Site icon The Next Platform

Broadcom Itching To Get PCI-Express 6.0 Into The Field

With a three year cadence between PCI-Express bandwidth increases and a three year span between when a gear shift is first talked about and when its chippery is first put into the field, it is extremely difficult to not be impatient for the next PCI-Express release to get into the field.

And so, there are a lot of toes tapping as people await PCI-Express 6.0 ports on servers and switches and retimers to extend them and interlink them. But, according to Broadcom, which bought its way into the PCI-Express switching market when its parent company, Avago Technologies, acquired PCI-Express switch maker PLX Technology back in June 2014 for $309 million. That acquisition happened – and before Avago bought Broadcom and took its name in May 2015 for $67 billion – in part because system architects were trying to stuff lots of GPUs, other kinds of accelerators, flash storage, and network interfaces into a server which had too few ports. Hence the need for some kind of switch. Moreover, companies were also looking for a way to aggregate compute at rackscale that had lower latency and lower cost than using InfiniBand and Ethernet networks. PCI-Express switching fit both of the bills.

Flash forward a decade, and it is entirely normal to have lots of PCI-Express switches inside a server and at the top of racks, although Nvidia has done one better with its proprietary NVSwitch architecture, which boasts a lot more bandwidth to couple GPUs and now CPUs together with shared memory inside of a node and even across nodes.

The world wants an open and affordable alternative to NVSwitch for glueing together components to create server nodes or rackscale systems, and PCI-Express switching is central to that.
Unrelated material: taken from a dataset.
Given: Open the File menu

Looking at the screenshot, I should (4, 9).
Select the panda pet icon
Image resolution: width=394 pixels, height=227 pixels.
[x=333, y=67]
PCI-Express 6.0,  which is a particularly pesky speed jump because so many things are changing at the same time because they have to if the bandwidth is to be doubled and the latency is to be help more or less constant with a messier set of error correction needs as signaling rates go up.
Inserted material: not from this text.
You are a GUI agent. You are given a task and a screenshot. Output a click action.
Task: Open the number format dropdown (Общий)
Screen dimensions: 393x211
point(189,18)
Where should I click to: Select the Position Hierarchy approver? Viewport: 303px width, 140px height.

As we discussed in detail way back in August 2020, PCI-Express 6.0 moves to PAM-4 encoding (as Ethernet and InfiniBand already have), which gets two bits per signal to effectively double the data rate compared to Non Return To Zero (NRZ) encoding that predates PAM-4 and only has one bit per signal. But PAM-4 has a dirtier signal, with a bit error rate that is three orders of magnitude higher than PCI-Express 5.0 and its NRZ encoding at the same clock speed. The high error rate required forward error correction, or FEC, which adds to latency. Whoops. So the PCI-SIG, lead by Intel, Broadcom, and others, used a mix of flow control unit (FLIT) and cyclic redundancy check (CRC) error detection that only increased latency for small packet sizes and actually reduces latency for large packet sizes by half. Home run!
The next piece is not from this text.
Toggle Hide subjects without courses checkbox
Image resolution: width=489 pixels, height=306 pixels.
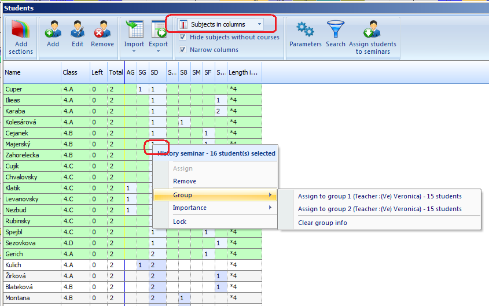click(183, 38)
It is a pity that server platforms and Ethernet and InfiniBand interconnects are refreshed every two years while it is taking three years for PCI-Express ports, retimers, and switches to get into the field – something we have lamented about as an impedance mismatch for a number of years. But it is what it is.

Broadcom has kept to the cadence that the PCI-SIG sets, with multiple generations of its “Atlas” PCI-Express switches and “Vantage” retimers, the latter of which we detailed back in March 2024. The retimers are becoming more and more important because every time you boost the bandwidth on a copper wire by a factor of two, the noise on the wire gets so bad that you can only mitigate the noise by cutting the length of the wire in half. So you need a retimer to boost the signal to push it a distance that used to pretty much come for free with a lower bandwidth.

Here is the roadmap for PCI-Express switches and retimers from last year:

And here is the one that is being released this week:

The Vantage 5 retimers support both PCI-Express 5.0 32 Gb/sec NRZ and PCI-Express 6.0 PAM-4 encoding, which is accomplished through the “Talon 5” SerDes created by Broadcom. We strongly suspect that the Talon 5 SerDes are also used in the Atlas 3 PCI-Express switches and provide the PAM-4 support.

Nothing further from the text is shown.